Problem: Copy all the records exactly; the complete set is the expected result.

[Saved data entries]
---

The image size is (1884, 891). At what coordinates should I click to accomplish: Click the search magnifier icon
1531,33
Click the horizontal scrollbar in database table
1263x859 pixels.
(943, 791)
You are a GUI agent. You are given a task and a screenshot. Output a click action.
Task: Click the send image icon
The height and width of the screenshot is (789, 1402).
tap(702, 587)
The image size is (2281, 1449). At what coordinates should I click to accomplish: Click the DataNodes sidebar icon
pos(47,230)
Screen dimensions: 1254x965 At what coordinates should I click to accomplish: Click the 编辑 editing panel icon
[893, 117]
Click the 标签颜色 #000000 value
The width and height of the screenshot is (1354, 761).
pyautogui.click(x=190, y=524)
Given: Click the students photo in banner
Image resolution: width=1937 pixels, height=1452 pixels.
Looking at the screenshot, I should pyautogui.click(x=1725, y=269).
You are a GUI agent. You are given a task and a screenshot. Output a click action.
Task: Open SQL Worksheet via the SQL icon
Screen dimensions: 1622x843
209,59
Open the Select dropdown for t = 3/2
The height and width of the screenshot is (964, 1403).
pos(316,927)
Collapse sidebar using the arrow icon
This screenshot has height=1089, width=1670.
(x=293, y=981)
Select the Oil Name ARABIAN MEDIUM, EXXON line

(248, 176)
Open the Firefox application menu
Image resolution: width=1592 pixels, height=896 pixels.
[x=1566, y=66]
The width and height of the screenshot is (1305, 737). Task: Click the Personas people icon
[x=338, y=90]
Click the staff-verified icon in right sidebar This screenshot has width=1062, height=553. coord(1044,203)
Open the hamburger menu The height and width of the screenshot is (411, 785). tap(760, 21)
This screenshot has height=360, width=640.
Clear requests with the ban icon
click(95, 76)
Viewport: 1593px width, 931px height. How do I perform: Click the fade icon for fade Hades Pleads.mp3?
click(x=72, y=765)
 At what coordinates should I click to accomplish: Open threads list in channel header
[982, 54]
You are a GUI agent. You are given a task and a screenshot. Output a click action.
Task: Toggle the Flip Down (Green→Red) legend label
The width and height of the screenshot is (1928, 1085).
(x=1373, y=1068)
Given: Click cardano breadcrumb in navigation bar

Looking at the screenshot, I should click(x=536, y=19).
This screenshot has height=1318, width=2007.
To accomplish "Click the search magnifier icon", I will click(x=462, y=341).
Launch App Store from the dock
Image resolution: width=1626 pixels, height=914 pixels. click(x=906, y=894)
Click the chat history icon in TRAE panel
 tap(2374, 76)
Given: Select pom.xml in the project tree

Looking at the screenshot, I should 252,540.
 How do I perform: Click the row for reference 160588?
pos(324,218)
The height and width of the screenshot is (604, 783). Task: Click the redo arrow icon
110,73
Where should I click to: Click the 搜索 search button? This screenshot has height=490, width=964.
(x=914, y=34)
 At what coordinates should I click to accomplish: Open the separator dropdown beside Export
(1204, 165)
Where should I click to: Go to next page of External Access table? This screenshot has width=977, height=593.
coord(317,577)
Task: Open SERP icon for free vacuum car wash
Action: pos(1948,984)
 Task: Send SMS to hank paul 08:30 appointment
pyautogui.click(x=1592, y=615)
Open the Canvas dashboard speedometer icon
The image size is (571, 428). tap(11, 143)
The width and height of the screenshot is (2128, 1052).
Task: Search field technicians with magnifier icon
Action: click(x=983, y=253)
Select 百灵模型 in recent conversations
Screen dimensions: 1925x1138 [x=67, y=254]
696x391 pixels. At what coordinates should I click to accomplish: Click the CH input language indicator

---

Response area:
The image size is (1884, 891). At what coordinates should I click to accomplish: Click the search magnifier icon
1531,33
Click the horizontal scrollbar in database table
1263x859 pixels.
(943, 791)
You are a GUI agent. You are given a task and a screenshot. Output a click action.
Task: Click the send image icon
The height and width of the screenshot is (789, 1402).
tap(702, 587)
The image size is (2281, 1449). At what coordinates should I click to accomplish: Click the DataNodes sidebar icon
pos(47,230)
Screen dimensions: 1254x965 At what coordinates should I click to accomplish: Click the 编辑 editing panel icon
[893, 117]
Click the 标签颜色 #000000 value
The width and height of the screenshot is (1354, 761).
pyautogui.click(x=190, y=524)
Given: Click the students photo in banner
Image resolution: width=1937 pixels, height=1452 pixels.
Looking at the screenshot, I should pyautogui.click(x=1725, y=269).
You are a GUI agent. You are given a task and a screenshot. Output a click action.
Task: Open SQL Worksheet via the SQL icon
Screen dimensions: 1622x843
209,59
Open the Select dropdown for t = 3/2
The height and width of the screenshot is (964, 1403).
pos(316,927)
Collapse sidebar using the arrow icon
This screenshot has height=1089, width=1670.
(x=293, y=981)
Select the Oil Name ARABIAN MEDIUM, EXXON line

(248, 176)
Open the Firefox application menu
Image resolution: width=1592 pixels, height=896 pixels.
[x=1566, y=66]
The width and height of the screenshot is (1305, 737). Task: Click the Personas people icon
[x=338, y=90]
Click the staff-verified icon in right sidebar This screenshot has width=1062, height=553. coord(1044,203)
Open the hamburger menu The height and width of the screenshot is (411, 785). tap(760, 21)
This screenshot has height=360, width=640.
Clear requests with the ban icon
click(95, 76)
Viewport: 1593px width, 931px height. How do I perform: Click the fade icon for fade Hades Pleads.mp3?
click(x=72, y=765)
 At what coordinates should I click to accomplish: Open threads list in channel header
[982, 54]
You are a GUI agent. You are given a task and a screenshot. Output a click action.
Task: Toggle the Flip Down (Green→Red) legend label
The width and height of the screenshot is (1928, 1085).
(x=1373, y=1068)
Given: Click cardano breadcrumb in navigation bar

Looking at the screenshot, I should click(x=536, y=19).
This screenshot has height=1318, width=2007.
To accomplish "Click the search magnifier icon", I will click(x=462, y=341).
Launch App Store from the dock
Image resolution: width=1626 pixels, height=914 pixels. click(x=906, y=894)
Click the chat history icon in TRAE panel
 tap(2374, 76)
Given: Select pom.xml in the project tree

Looking at the screenshot, I should 252,540.
 How do I perform: Click the row for reference 160588?
pos(324,218)
The height and width of the screenshot is (604, 783). Task: Click the redo arrow icon
110,73
Where should I click to: Click the 搜索 search button? This screenshot has height=490, width=964.
(x=914, y=34)
 At what coordinates should I click to accomplish: Open the separator dropdown beside Export
(1204, 165)
Where should I click to: Go to next page of External Access table? This screenshot has width=977, height=593.
coord(317,577)
Task: Open SERP icon for free vacuum car wash
Action: pos(1948,984)
 Task: Send SMS to hank paul 08:30 appointment
pyautogui.click(x=1592, y=615)
Open the Canvas dashboard speedometer icon
The image size is (571, 428). tap(11, 143)
The width and height of the screenshot is (2128, 1052).
Task: Search field technicians with magnifier icon
Action: click(x=983, y=253)
Select 百灵模型 in recent conversations
Screen dimensions: 1925x1138 [x=67, y=254]
696x391 pixels. At what coordinates should I click to accomplish: Click the CH input language indicator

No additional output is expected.